BioMed Research International

Volume 2014, Article ID 658056, 6 pages

http://dx.doi.org/10.1155/2014/658056

## An Investigation of the Significance of Residual Confounding Effect

^{1}National Drug Research Institute, Curtin University, G.P.O. Box U 1987, Perth, WA 6845, Australia^{2}Northern Territory Department of Health, Darwin, NT 0800, Australia^{3}School of Public Health, Curtin University, Perth, WA 6845, Australia

Received 18 December 2013; Accepted 10 January 2014; Published 17 February 2014

Academic Editor: Tanya Chikritzhs

Copyright © 2014 Wenbin Liang et al. This is an open access article distributed under the Creative Commons Attribution License, which permits unrestricted use, distribution, and reproduction in any medium, provided the original work is properly cited.

#### Abstract

*Background*. Observational studies are commonly conducted in health research.
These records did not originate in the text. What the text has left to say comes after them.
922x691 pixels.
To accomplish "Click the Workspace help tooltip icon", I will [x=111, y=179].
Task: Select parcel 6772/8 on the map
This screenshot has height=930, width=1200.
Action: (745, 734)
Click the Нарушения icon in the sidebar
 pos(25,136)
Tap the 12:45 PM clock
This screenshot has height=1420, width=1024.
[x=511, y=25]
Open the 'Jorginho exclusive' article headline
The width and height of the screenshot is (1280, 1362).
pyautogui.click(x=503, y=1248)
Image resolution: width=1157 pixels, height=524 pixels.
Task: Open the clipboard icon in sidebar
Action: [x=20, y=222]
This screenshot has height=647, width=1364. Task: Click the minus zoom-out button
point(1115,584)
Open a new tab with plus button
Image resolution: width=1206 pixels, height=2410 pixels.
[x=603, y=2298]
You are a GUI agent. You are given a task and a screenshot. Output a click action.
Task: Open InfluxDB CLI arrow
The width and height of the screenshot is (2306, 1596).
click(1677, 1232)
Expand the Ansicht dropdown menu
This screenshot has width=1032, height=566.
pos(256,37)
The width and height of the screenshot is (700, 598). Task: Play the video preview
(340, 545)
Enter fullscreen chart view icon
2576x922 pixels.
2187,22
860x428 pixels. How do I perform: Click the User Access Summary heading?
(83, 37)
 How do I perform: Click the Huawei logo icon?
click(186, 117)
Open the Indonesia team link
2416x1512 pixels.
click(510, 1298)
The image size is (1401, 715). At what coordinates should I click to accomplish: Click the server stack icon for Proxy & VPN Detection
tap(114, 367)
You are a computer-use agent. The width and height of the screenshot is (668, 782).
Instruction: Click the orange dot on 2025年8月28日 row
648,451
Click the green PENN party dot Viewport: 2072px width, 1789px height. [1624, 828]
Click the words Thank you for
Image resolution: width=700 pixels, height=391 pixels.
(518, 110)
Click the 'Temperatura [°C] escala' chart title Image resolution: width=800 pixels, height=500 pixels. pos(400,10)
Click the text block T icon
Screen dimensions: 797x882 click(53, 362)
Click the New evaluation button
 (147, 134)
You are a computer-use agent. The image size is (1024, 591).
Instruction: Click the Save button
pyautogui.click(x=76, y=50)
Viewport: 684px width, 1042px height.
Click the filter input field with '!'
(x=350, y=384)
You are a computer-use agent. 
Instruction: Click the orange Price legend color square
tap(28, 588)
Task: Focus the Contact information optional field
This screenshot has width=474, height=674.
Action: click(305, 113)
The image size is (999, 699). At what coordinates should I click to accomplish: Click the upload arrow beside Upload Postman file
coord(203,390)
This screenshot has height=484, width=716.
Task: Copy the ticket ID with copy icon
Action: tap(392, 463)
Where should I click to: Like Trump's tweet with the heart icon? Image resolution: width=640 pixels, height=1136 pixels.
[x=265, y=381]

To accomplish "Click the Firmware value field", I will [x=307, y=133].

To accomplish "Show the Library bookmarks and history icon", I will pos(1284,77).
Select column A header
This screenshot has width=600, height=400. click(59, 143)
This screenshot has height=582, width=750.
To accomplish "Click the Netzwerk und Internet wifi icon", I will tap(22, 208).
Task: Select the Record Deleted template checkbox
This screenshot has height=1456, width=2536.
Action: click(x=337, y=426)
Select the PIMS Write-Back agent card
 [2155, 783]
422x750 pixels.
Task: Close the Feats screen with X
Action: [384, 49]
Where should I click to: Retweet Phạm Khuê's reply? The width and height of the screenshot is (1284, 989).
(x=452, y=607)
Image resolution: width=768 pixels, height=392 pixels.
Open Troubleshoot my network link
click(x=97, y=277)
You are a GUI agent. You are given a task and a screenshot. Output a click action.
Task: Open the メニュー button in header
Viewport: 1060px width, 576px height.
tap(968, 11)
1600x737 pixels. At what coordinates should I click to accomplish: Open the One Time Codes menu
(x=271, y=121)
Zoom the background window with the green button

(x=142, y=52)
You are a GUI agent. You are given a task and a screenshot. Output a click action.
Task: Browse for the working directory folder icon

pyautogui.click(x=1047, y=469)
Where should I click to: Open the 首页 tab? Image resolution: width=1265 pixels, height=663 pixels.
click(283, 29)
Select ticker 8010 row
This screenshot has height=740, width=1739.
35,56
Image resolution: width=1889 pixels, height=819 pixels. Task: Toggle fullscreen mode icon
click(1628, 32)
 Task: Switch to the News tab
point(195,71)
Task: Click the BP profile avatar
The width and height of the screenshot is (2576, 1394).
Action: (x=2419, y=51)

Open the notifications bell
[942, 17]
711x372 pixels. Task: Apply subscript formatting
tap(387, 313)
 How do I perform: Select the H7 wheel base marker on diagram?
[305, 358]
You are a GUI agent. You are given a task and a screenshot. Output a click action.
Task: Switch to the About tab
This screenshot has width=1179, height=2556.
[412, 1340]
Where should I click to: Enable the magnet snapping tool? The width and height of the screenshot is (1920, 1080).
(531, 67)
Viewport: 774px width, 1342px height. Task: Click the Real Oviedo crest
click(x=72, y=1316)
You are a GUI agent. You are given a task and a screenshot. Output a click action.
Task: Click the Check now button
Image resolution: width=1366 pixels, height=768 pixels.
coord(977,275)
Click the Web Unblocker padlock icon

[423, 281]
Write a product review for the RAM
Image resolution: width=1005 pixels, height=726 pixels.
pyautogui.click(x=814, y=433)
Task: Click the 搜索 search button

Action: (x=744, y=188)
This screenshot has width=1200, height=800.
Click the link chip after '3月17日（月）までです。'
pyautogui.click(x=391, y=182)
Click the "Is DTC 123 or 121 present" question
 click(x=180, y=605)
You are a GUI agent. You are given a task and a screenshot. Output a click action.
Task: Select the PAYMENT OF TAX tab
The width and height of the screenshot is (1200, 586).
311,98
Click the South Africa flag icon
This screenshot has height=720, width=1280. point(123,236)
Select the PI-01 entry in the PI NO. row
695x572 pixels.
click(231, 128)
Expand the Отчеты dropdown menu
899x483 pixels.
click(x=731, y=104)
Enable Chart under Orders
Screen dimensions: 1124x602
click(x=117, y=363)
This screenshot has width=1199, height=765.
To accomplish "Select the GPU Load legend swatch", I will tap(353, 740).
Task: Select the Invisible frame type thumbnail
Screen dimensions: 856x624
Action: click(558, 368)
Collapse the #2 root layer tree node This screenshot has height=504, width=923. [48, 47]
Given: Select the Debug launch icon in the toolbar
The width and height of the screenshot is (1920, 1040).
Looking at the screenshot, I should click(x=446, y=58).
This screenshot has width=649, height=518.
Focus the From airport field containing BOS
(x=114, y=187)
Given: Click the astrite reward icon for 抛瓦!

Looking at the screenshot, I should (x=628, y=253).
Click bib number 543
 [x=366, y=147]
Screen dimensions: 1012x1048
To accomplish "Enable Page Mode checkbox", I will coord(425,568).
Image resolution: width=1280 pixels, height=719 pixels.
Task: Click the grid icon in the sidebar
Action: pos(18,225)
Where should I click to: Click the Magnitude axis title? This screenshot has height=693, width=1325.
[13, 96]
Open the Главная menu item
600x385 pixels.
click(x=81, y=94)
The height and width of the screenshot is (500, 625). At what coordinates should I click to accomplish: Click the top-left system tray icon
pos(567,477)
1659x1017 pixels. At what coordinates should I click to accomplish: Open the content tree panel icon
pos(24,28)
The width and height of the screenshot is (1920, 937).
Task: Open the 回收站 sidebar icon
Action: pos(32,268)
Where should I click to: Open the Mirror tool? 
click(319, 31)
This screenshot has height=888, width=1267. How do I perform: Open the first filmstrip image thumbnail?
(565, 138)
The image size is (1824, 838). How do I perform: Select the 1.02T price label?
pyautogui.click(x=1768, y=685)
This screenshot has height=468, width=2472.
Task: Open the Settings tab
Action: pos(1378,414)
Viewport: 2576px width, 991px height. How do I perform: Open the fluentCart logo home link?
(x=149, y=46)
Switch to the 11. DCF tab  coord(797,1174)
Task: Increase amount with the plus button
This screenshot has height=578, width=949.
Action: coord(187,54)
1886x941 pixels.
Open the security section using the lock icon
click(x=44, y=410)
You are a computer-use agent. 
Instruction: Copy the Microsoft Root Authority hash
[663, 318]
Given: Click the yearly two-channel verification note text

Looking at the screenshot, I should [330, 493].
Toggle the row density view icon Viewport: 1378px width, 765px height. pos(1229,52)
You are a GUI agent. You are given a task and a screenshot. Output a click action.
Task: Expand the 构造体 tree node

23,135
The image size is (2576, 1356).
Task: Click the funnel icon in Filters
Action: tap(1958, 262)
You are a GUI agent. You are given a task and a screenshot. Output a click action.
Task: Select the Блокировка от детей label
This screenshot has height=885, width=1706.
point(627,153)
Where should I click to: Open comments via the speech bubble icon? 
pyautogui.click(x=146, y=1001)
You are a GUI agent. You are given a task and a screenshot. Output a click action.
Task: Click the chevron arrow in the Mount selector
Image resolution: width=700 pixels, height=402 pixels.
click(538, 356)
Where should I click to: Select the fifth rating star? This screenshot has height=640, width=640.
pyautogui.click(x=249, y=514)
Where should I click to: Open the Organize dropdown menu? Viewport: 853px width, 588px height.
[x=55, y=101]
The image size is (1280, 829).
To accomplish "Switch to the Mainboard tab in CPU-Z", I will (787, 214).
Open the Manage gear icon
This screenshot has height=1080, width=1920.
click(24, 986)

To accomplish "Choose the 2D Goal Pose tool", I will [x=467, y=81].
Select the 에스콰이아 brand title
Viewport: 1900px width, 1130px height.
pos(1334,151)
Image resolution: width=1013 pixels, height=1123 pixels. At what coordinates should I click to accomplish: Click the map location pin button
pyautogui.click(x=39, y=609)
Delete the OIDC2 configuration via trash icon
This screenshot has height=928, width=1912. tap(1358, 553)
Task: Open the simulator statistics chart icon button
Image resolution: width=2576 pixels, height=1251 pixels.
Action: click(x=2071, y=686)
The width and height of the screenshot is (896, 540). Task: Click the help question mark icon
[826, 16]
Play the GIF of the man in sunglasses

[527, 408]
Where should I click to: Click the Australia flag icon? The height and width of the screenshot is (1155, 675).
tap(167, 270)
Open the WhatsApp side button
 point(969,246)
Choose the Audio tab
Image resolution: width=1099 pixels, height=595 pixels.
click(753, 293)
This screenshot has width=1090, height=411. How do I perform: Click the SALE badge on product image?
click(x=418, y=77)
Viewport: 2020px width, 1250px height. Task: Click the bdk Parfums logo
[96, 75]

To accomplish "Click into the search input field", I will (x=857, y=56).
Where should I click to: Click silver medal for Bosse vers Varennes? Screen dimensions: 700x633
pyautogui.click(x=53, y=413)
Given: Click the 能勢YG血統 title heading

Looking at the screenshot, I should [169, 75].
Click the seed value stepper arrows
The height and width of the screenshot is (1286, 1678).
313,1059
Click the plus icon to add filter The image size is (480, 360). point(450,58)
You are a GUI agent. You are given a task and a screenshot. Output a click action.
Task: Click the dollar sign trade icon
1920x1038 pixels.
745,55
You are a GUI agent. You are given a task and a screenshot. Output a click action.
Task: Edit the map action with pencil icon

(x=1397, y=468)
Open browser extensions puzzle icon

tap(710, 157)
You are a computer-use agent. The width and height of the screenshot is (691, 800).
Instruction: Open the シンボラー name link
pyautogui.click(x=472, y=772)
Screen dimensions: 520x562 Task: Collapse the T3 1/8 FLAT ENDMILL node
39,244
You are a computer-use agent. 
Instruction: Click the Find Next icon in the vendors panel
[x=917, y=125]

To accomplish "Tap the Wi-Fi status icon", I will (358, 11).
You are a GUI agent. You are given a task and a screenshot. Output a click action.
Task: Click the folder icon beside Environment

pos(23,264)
However, due to their lack of randomization, the estimated associations between the outcome and the exposure can be affected by unmeasured confounding factors. It is important to determine how likely a significant association observed between an outcome variable and a noncausally related exposure may be introduced by residual confounding factors. *Methods*. A simulation approach is developed based on the sufficient cause model to test the likelihood of significant associations observed between a noncausally related exposure and the outcome. *Results*. Based on the estimates from all 500 replicates, the association between the exposure and the outcome is found to be significant in 386 (77%) replicates when all confounders (component causes) are controlled for in the model. However, when a subset of real component causes and some noncausal factors are controlled for in the model, the association between exposure and the outcome becomes significant in 487 (97%) replicates. *Conclusion*. Even when all confounding factors are known and controlled for using conventional multivariate analysis, the observed association between exposure and outcome can still be dominated by residual confounding effects. Therefore, an observed significant association apparently provides limited evidence for a causal relationship.

#### 1. Introduction

Ethical and budgetary constraints often limit the application of experimental study designs in health research, so that observational studies such as cohort or case-control studies have been widely undertaken as methodological alternatives [1–5]. However, due to the lack of randomization, the estimates so obtained can be influenced by uncontrolled or unmeasured confounders and typically, the confounders bias estimates from their true values [6–12]. According to the epidemiological literature, a confounder must meet the following conditions: (i) being a cause of the disease, or a proxy of cause(s), in unexposed people; (ii) being correlated with exposure in the study population; (iii) not being an intermediate step in the causal pathway between the exposure and the disease [1, 13–16]. To deal with confounding effects, known or suspected confounders are measured together with the exposure and outcome of interest. Multivariate analyses are then performed to measure the association between the exposure and the outcome while attempting to remove the effects of such known or suspected confounders [8, 13, 17–19].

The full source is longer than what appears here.